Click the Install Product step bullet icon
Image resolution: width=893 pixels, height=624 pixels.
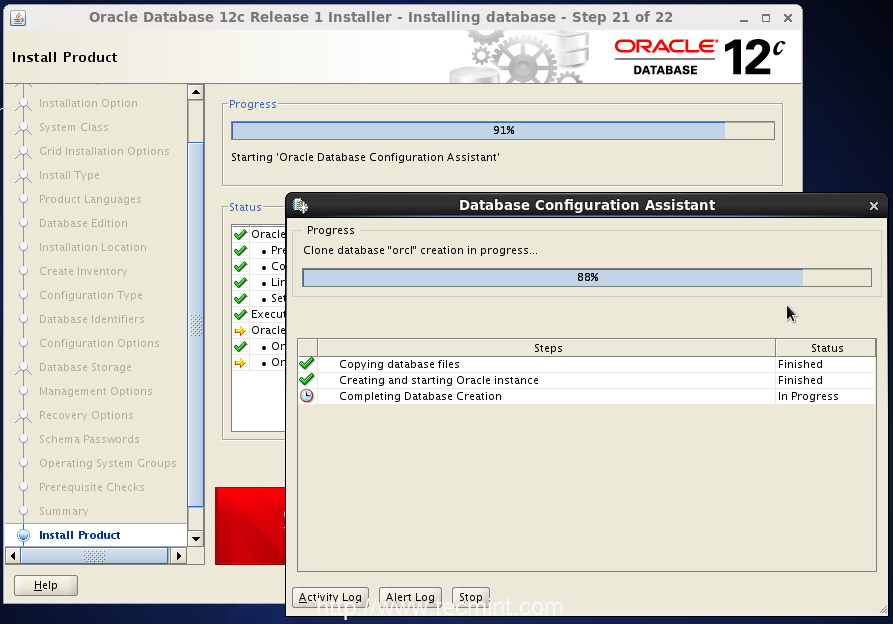point(23,535)
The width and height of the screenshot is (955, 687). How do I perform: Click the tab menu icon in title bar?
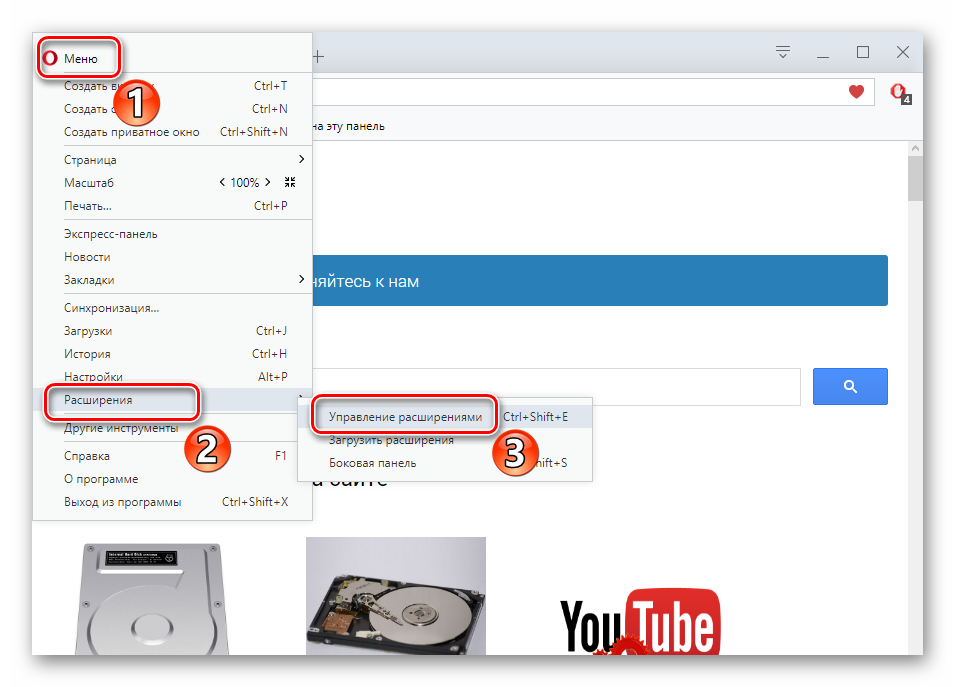coord(783,52)
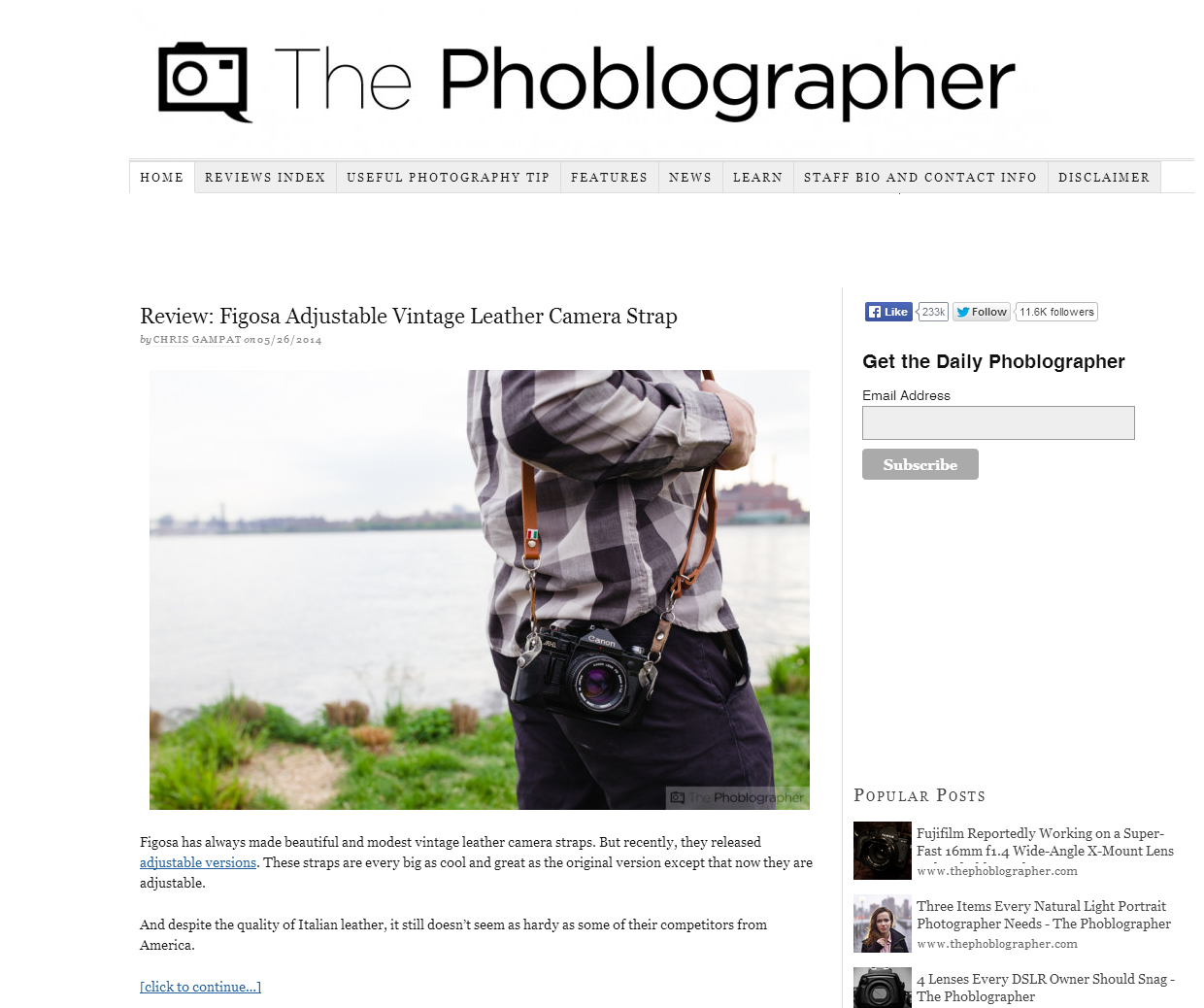1204x1008 pixels.
Task: Open Staff Bio and Contact Info page
Action: (920, 178)
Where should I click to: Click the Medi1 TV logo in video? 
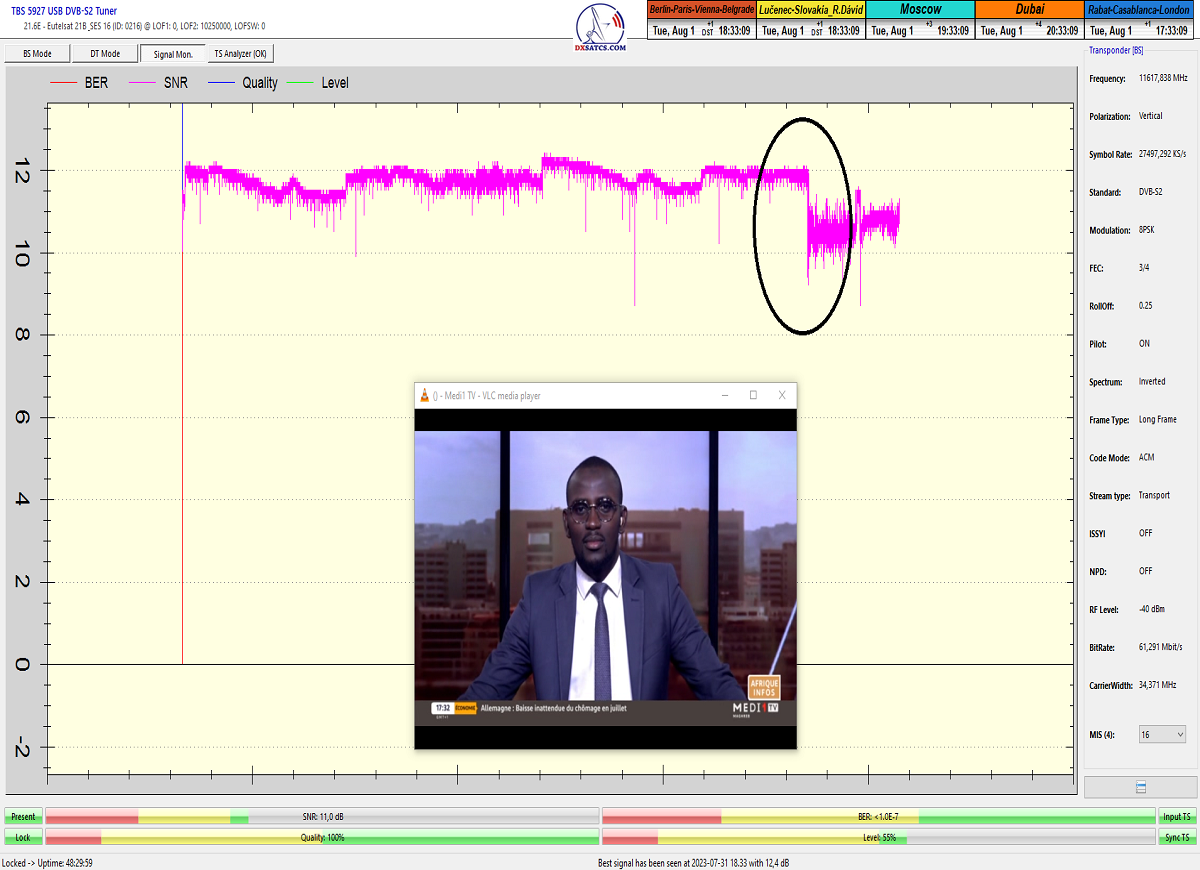755,709
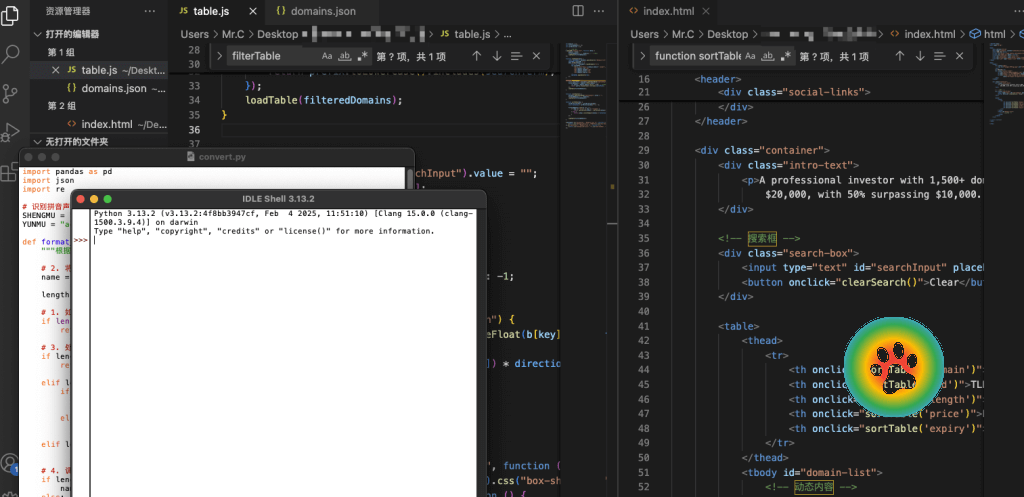The width and height of the screenshot is (1024, 497).
Task: Open the Explorer files icon
Action: click(11, 14)
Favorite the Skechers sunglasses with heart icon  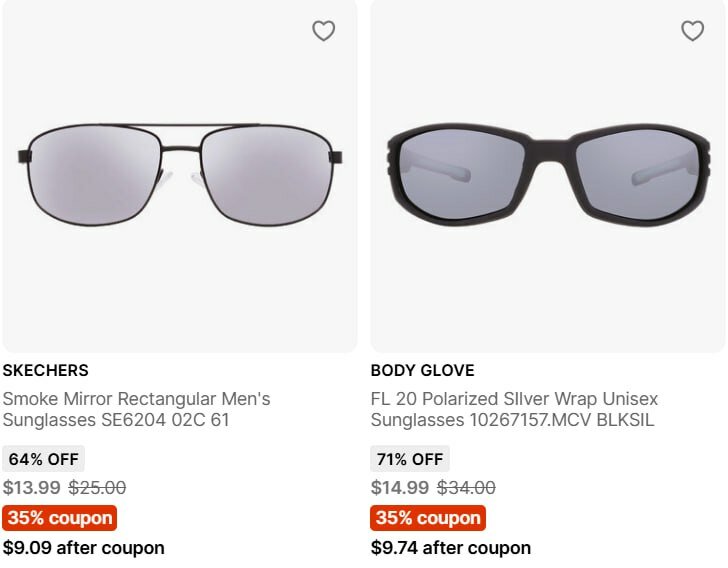[x=323, y=31]
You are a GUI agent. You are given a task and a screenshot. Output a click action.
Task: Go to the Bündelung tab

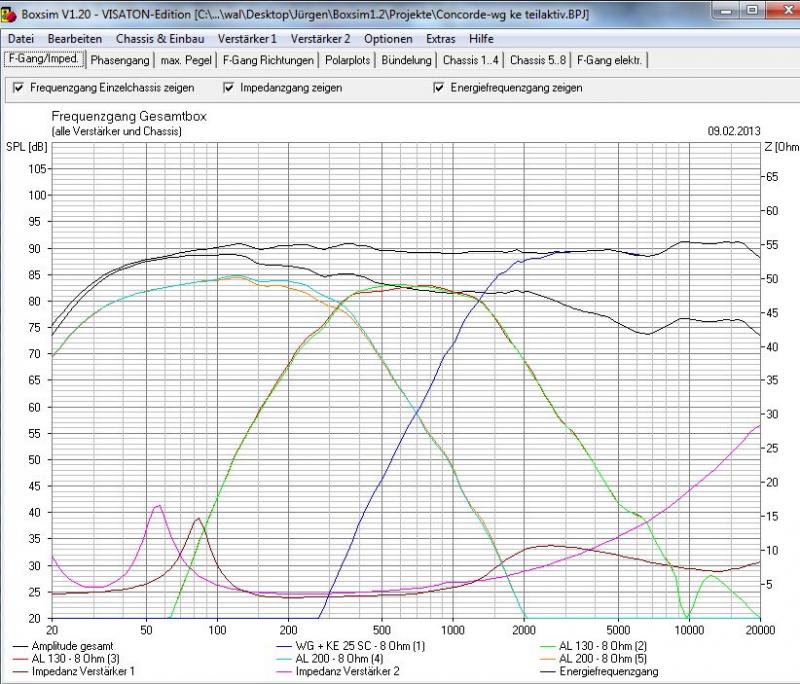point(406,60)
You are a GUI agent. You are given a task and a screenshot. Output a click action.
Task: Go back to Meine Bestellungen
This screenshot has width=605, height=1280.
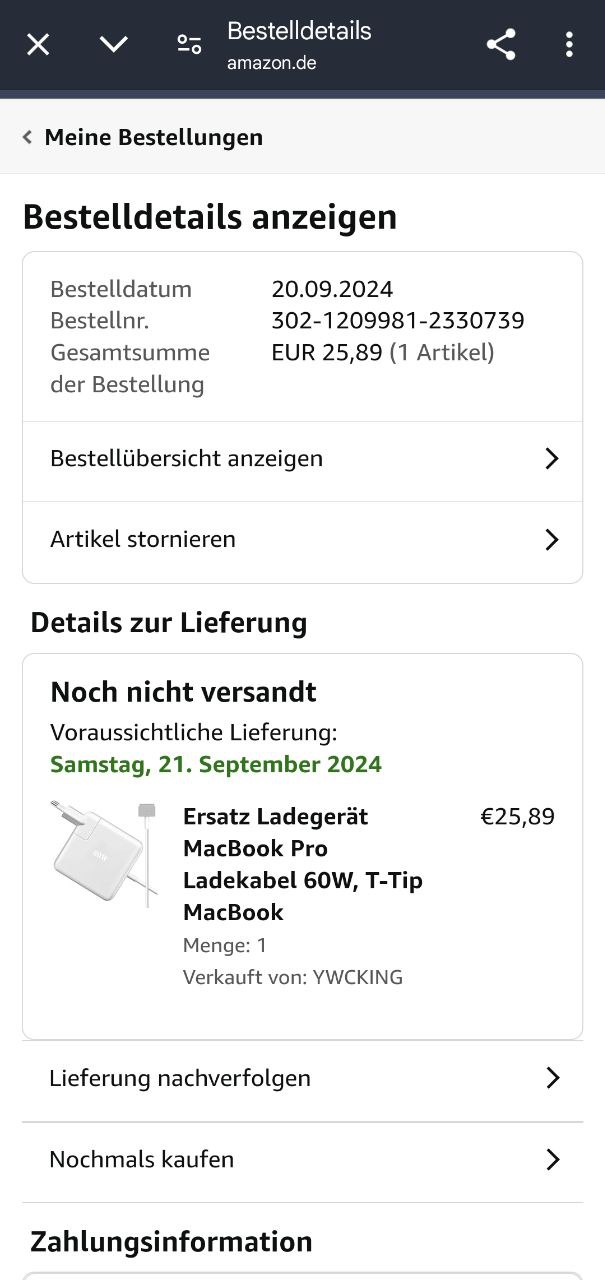pos(153,137)
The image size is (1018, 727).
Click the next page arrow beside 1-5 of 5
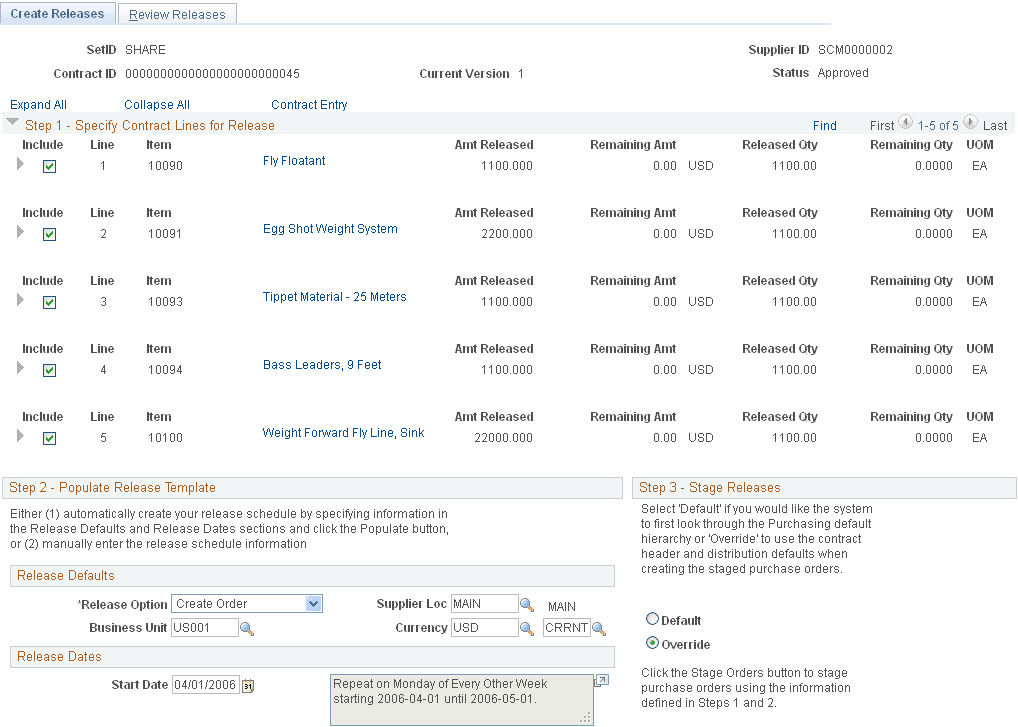pos(968,125)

--- Exercise ---
Find the line that contains "Task: Go back to Meine Bestellungen" and repeat it, along with every line after it to the end of the data, exactly; drop the pictures.

--- Solution for this problem ---
Task: Go back to Meine Bestellungen
This screenshot has width=605, height=1280.
pos(153,137)
The image size is (1018, 727).
Click the next page arrow beside 1-5 of 5
pos(968,125)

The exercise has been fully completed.